▸ O que fazer
Altere as entradas começando no início delas e terminando na linha que contém "Action: click(454, 361)", incluindo essa linha. Troque "Share" por "Send", deixe todo o resto inalterado e não inclua as imagens na resposta.

Entradas de origem:
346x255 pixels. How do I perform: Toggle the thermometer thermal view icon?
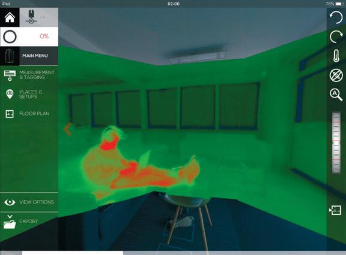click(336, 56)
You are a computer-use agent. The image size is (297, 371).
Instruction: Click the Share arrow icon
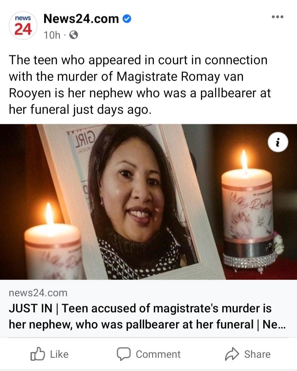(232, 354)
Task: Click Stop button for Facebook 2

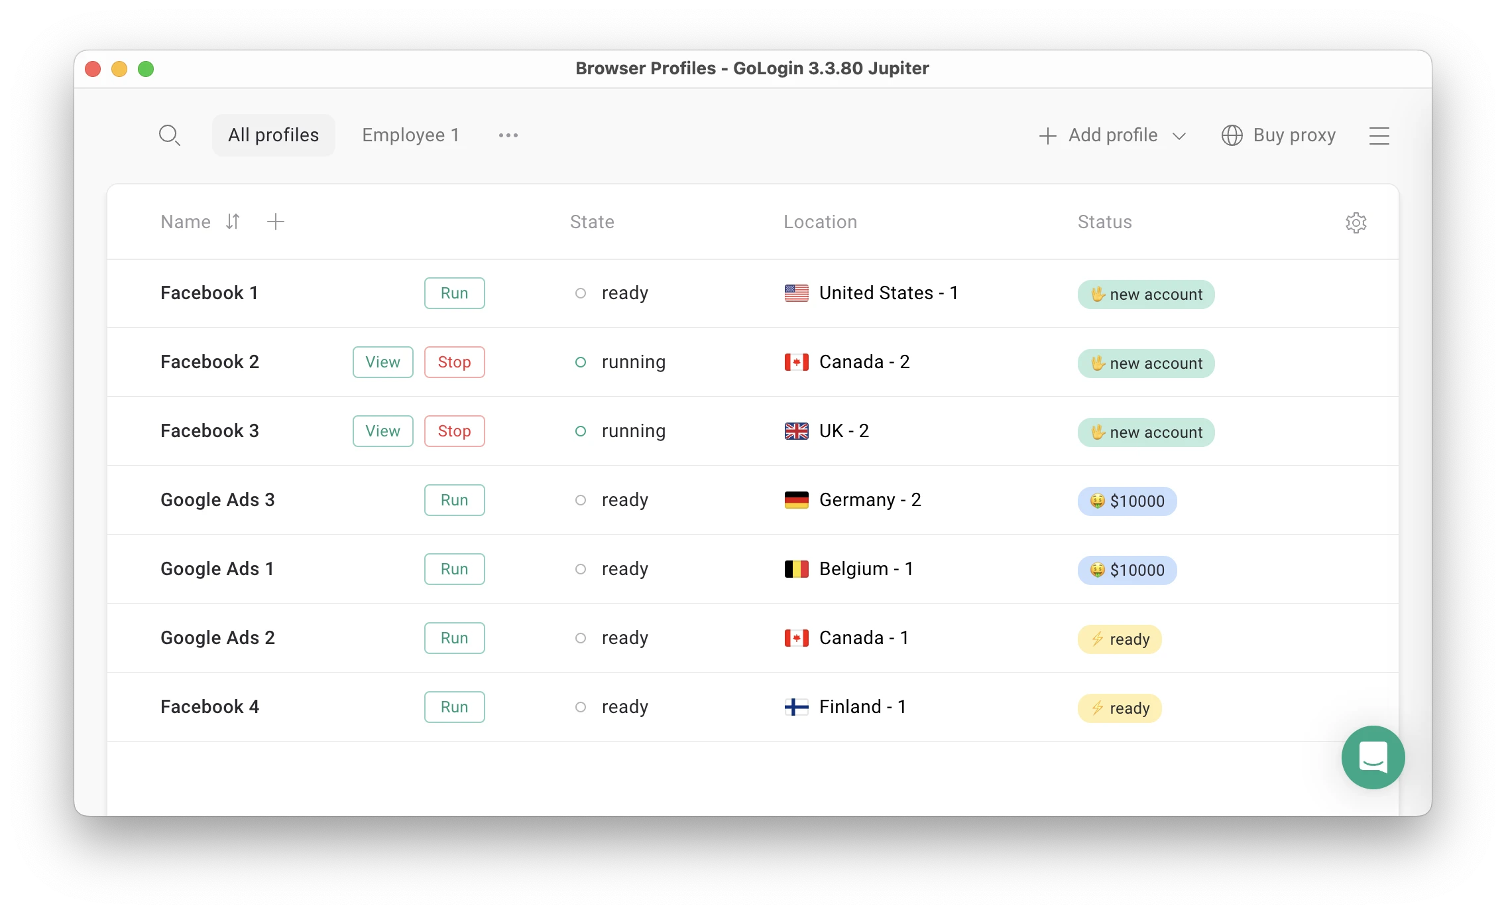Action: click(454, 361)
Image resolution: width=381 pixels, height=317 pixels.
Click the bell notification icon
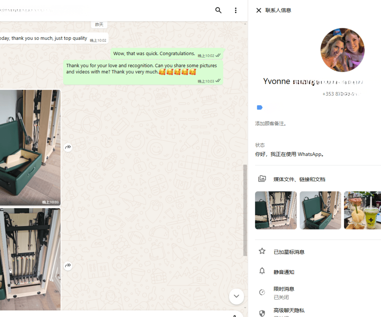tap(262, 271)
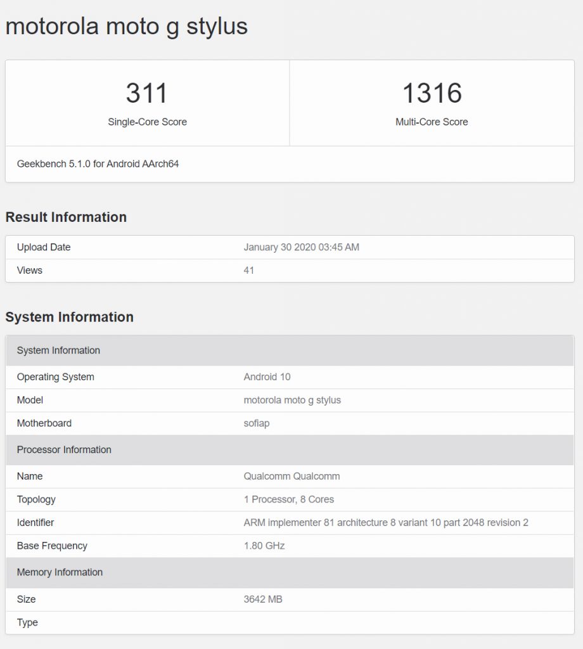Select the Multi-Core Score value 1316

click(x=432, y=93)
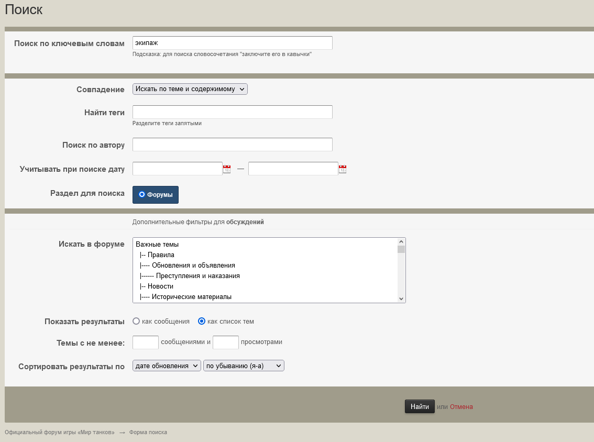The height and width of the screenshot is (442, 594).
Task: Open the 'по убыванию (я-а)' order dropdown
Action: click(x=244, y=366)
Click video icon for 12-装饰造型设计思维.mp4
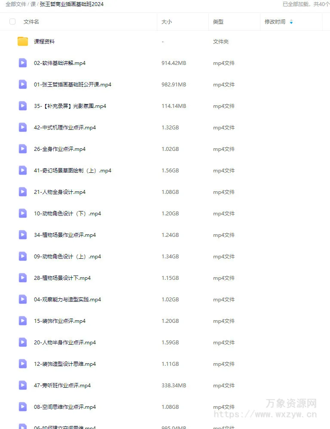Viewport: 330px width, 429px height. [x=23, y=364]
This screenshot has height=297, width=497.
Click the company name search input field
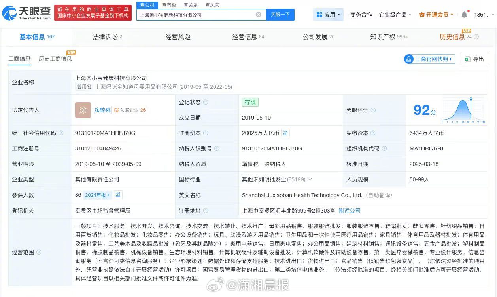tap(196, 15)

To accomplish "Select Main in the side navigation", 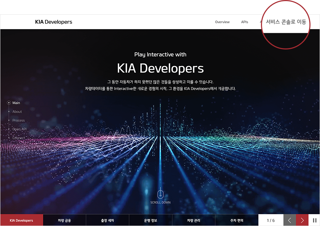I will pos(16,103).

▸ Solução a seguir
346x255 pixels. How do I perform: Toggle the thermometer thermal view icon?
click(336, 56)
You are a computer-use agent. The image size is (297, 371).
Instruction: Click the Send arrow icon
(232, 354)
Task: Click Stop button for Facebook 2

Action: click(454, 361)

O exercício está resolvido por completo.